Agir selon l’Esprit: appelés à être des disciples transformés

8-13 mars 2018

Arusha, Tanzanie

 

Étude biblique 3

Équiper les disciples pour transformer le monde

2 Corinthiens 5,11-21

 

11 Connaissant donc la crainte du Seigneur, nous cherchons à convaincre les hommes et, devant Dieu, nous sommes pleinement à découvert. J’espère être aussi pleinement à découvert dans vos consciences. 12 Nous ne nous recommandons pas à nouveau auprès de vous, mais nous voulons vous fournir une occasion d’être fiers de nous afin que vous ayez de quoi répondre à ceux dont les motifs de fierté sont tout de façade et non de fond. 13 Si nous avons été hors de sens, c’était pour Dieu; si nous sommes sensés, c’est pour vous. 14 L’amour du Christ nous étreint, à cette pensée qu’un seul est mort pour tous et donc que tous sont morts. 15 Et il est mort pour tous afin que les vivants ne vivent plus pour eux-mêmes, mais pour celui qui est mort et ressuscité pour eux.

16 Aussi, désormais, ne connaissons-nous plus personne à la manière humaine. Si nous avons connu le Christ à la manière humaine, maintenant nous ne le connaissons plus ainsi. 17 Aussi, si quelqu’un est en Christ, il est une nouvelle créature. Le monde ancien est passé, voici qu’une réalité nouvelle est là. 18 Tout vient de Dieu, qui nous a réconciliés avec lui par le Christ et nous a confié le ministère de la réconciliation. 19 Car de toute façon, c’était Dieu qui en Christ réconciliait le monde avec lui-même, ne mettant pas leurs fautes au compte des hommes, et mettant en nous la parole de réconciliation. 20 C’est au nom du Christ que nous sommes en ambassade, et par nous, c’est Dieu lui-même qui, en fait, vous adresse un appel. Au nom du Christ, nous vous en supplions, laissez-vous réconcilier avec Dieu. 21 Celui qui n’avait pas connu le péché, il l’a, pour nous, identifié au péché, afin que, par lui, nous devenions justice de Dieu.

■ Entrées affichées ■
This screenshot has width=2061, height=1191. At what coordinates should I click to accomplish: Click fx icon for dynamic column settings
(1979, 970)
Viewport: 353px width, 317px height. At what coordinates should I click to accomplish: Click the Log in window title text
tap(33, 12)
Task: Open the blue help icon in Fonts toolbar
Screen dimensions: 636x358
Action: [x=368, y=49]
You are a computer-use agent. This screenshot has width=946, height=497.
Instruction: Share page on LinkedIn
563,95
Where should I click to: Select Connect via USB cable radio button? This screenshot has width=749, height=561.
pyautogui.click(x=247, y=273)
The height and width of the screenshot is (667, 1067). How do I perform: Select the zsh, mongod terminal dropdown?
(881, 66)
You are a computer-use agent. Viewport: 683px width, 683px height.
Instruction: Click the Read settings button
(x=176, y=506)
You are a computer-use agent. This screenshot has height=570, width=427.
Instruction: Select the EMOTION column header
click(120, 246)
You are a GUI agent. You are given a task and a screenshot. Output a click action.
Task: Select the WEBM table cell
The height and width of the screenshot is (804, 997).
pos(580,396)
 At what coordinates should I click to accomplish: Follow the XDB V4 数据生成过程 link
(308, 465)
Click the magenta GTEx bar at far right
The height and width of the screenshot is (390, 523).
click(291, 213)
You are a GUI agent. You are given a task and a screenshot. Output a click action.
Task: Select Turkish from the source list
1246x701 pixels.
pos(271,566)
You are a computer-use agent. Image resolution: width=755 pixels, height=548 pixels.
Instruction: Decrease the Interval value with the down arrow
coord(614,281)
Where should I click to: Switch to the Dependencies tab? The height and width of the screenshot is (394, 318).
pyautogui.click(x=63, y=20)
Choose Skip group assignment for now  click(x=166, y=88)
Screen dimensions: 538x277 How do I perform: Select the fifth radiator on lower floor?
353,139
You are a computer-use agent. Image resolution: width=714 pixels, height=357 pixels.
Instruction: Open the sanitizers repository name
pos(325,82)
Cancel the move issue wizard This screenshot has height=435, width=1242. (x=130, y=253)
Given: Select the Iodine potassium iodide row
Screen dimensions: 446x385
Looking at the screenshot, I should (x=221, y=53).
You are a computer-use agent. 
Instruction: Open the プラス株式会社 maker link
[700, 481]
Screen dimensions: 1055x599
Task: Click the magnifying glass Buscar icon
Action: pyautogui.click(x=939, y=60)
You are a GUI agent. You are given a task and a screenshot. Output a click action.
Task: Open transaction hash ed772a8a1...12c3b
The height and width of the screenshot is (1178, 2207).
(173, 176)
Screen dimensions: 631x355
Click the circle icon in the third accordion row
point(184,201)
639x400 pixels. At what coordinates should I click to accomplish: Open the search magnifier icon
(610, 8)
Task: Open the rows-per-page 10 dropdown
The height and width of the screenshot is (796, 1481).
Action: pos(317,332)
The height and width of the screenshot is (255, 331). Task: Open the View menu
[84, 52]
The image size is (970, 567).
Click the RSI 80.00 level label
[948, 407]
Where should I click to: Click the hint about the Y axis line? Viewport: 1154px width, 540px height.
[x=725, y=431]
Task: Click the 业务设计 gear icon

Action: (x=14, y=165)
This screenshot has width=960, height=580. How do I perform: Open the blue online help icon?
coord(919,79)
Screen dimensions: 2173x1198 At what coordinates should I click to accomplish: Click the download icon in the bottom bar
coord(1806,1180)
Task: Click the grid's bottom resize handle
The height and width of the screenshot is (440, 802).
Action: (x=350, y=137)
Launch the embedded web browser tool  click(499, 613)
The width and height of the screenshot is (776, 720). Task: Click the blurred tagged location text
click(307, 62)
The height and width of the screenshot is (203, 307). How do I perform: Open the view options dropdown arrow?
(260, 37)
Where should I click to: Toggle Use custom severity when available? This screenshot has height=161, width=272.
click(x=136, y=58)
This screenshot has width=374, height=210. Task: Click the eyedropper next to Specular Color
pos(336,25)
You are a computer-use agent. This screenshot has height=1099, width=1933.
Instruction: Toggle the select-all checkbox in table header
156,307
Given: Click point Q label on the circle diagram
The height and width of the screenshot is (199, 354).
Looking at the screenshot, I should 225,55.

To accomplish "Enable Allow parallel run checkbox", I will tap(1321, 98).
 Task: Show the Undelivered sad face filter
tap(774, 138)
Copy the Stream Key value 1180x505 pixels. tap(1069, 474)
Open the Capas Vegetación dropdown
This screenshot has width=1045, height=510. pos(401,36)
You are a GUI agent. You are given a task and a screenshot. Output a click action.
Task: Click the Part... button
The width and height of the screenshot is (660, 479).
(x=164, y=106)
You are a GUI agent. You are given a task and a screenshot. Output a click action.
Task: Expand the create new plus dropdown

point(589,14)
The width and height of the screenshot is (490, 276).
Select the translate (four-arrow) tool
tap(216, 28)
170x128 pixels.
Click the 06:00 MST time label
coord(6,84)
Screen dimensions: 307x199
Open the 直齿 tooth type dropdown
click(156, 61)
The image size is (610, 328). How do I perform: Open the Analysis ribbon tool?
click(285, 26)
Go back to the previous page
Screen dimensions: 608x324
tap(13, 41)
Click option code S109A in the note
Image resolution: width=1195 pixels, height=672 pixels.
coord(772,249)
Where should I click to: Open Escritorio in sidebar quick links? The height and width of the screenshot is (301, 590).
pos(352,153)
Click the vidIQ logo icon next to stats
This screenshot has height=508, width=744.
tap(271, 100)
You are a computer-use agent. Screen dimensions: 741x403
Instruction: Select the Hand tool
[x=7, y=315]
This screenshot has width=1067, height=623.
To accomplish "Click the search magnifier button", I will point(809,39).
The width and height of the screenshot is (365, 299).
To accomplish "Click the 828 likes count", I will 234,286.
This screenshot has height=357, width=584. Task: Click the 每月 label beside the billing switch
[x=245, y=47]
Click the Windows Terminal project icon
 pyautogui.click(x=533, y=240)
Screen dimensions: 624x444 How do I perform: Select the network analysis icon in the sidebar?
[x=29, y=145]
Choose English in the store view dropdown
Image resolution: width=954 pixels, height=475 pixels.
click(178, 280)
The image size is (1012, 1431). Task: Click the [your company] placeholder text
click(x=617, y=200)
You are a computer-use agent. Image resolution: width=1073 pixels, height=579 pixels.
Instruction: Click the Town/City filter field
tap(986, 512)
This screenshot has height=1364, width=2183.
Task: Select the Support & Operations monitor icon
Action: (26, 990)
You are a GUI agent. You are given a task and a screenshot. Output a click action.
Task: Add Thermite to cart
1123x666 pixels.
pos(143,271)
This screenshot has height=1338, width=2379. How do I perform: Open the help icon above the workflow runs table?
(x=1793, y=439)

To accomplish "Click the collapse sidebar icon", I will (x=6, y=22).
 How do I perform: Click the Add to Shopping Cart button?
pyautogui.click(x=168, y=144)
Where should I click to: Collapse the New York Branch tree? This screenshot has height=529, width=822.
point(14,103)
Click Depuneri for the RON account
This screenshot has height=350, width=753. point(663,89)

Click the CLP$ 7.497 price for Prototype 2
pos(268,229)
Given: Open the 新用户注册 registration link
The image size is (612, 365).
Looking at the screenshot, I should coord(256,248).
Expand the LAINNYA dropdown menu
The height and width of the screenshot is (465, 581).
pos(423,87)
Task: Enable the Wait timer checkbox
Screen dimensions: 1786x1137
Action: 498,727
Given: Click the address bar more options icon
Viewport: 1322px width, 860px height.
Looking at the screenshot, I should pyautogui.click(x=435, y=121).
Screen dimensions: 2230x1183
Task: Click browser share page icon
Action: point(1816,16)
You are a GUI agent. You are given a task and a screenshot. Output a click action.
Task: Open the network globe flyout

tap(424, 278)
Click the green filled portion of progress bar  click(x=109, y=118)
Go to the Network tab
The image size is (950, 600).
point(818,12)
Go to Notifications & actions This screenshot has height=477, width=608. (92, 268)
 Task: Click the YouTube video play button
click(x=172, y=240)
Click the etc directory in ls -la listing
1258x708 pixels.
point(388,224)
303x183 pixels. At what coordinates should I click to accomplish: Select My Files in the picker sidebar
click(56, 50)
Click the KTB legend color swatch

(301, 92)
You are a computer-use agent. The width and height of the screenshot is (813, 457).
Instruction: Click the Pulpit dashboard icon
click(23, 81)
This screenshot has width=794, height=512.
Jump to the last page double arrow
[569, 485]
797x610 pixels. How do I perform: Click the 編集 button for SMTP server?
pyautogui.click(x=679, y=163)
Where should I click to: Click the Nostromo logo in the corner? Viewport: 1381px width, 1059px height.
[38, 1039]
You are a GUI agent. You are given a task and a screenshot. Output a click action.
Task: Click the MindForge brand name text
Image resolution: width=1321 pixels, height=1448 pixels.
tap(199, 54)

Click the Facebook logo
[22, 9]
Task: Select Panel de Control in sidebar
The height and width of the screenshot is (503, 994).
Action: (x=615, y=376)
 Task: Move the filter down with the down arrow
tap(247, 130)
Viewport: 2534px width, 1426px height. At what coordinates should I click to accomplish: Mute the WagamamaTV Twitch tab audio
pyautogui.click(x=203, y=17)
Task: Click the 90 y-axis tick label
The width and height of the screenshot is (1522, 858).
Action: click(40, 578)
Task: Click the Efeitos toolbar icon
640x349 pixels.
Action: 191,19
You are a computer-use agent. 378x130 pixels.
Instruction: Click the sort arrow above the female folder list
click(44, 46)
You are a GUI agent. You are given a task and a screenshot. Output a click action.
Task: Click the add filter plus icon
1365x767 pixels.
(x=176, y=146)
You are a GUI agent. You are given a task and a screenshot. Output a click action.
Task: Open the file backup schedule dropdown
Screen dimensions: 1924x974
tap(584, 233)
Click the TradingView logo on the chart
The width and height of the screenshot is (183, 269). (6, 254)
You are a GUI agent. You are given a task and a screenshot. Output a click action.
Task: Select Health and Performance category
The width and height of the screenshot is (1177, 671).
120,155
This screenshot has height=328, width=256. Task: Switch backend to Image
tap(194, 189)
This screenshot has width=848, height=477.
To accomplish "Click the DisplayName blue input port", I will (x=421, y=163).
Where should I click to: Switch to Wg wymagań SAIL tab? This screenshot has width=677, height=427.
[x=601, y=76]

■ Exercice proposé ■
Reproduisez le passage de l'extrait situé entre « 2 Corinthiens 5,11-21 » et « ressuscité pour eux. », bornes incluses. Le listing n'a aucun lien avec l'extrait.

■ Résultat attendu ■
2 Corinthiens 5,11-21

 

11 Connaissant donc la crainte du Seigneur, nous cherchons à convaincre les hommes et, devant Dieu, nous sommes pleinement à découvert. J’espère être aussi pleinement à découvert dans vos consciences. 12 Nous ne nous recommandons pas à nouveau auprès de vous, mais nous voulons vous fournir une occasion d’être fiers de nous afin que vous ayez de quoi répondre à ceux dont les motifs de fierté sont tout de façade et non de fond. 13 Si nous avons été hors de sens, c’était pour Dieu; si nous sommes sensés, c’est pour vous. 14 L’amour du Christ nous étreint, à cette pensée qu’un seul est mort pour tous et donc que tous sont morts. 15 Et il est mort pour tous afin que les vivants ne vivent plus pour eux-mêmes, mais pour celui qui est mort et ressuscité pour eux.